§ **Study text**
========
Last week was released what is meant to become GtkSourceView 2, and the python bindings for that new library were released shortly afterwards.
GtkSourceView is a library that provides a widget for source code display and editing, derived from GtkTextView. It is used by gedit and nemiver, among others.
This new 1.90 release brings quite a few hot news.
First of all, there is now a new, smarter highlighting engine. It is context- aware, which means we are now able to highlight parts of texts that are recognized in a given context, recursively. In practice, it means you can highlight HTML code in a PHP file, and doxygen bits in a comment block. It also caused a large amount of bugs to be fixed. To do that it uses a new language description format.
The other novelty is the theming support: colors are now grouped in a file that maps symbolic names into RGB tuples. Those symbolic names are common for every language files and can optionnaly be overwritten on a per-language basis. This will make the color customisation easier than before and will allow a better fit with dark themes. Currently we only provide a ⤽vim⤝ theme, but we would appreciate new ones.
On the other hand, the printing support has been removed (thus dropping the gnomeprint dependency). This was done because we currently expect people to implement custom printing support on an application basis, using the new GtkPrint API, allowing much more control than what was available with the printing code in GtkSourceView 1.
The bad news is that all those nifty things come along with an API/ABI break. Testers and bleeding edge developpers, be aware the new API is not yet frozen: it can still change. Application development should stick on the old GtkSourceView 1.0 line, which lies in the gtksourceview-1-8 branch, unless their developpers wish to experiment a bit and give us some (needed) feedback. Both versions are parallel installable anyway.
You should not be too afraid anyway: we took profit from the API break to fix some longstanding mistakes (typos in function names, for instance), but the API stays very similar to what it has been for quite a long time now. Updating programs should not be hard at all.
As I said earlier, python lovers have not been forgotten: pygtksourceview 1.90 has been released as well. Same remark as before, the API is not frozen, so be careful.
As you can figure by yourself, this widget is meant to be used in gedit. We hope to provide you a gedit version with support of GtkSourceView 2 and its new features for Gnome 2.20. We already have a “gsv2-integration” branch which mostly work, and you can try it out. What we need to do now is to figure out what to do for printing and theming support. To build that branch of gedit you’ll need both GtkSourceView 1.90 and pygtksourceview 1.90.
Let’s not finish that presentation without citing the kind people responsible for this: Marco Barisione, Yevgen Muntyan and Emanuele Aina. Thanks to them!
========
§ **Input data**
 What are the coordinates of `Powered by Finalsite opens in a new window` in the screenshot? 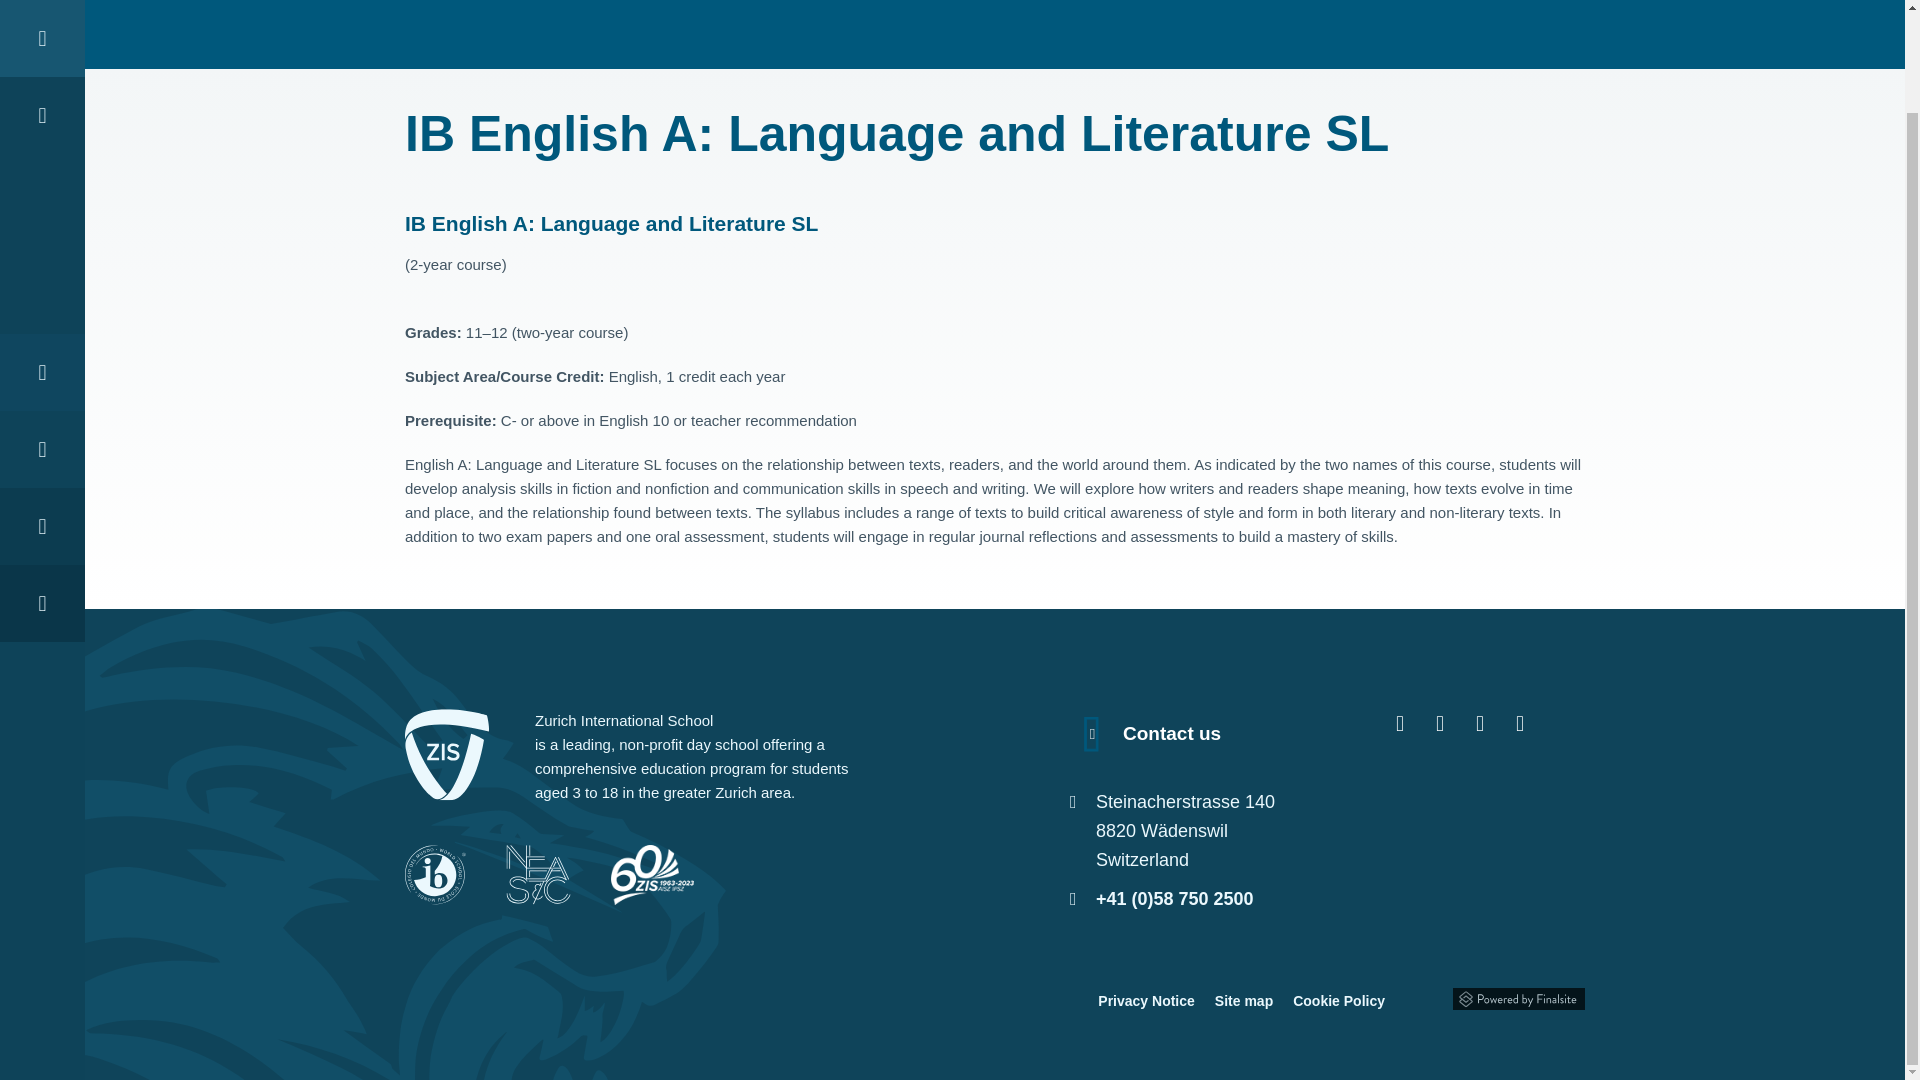 It's located at (1519, 996).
========
§ **Exercise brief**
According to the GtkSourceView post, which API are applications expected to use to build their own printing support? The lines here are separate material and have nothing to do with the GtkSourceView post.

§ **Exercise response**
The new GtkPrint API.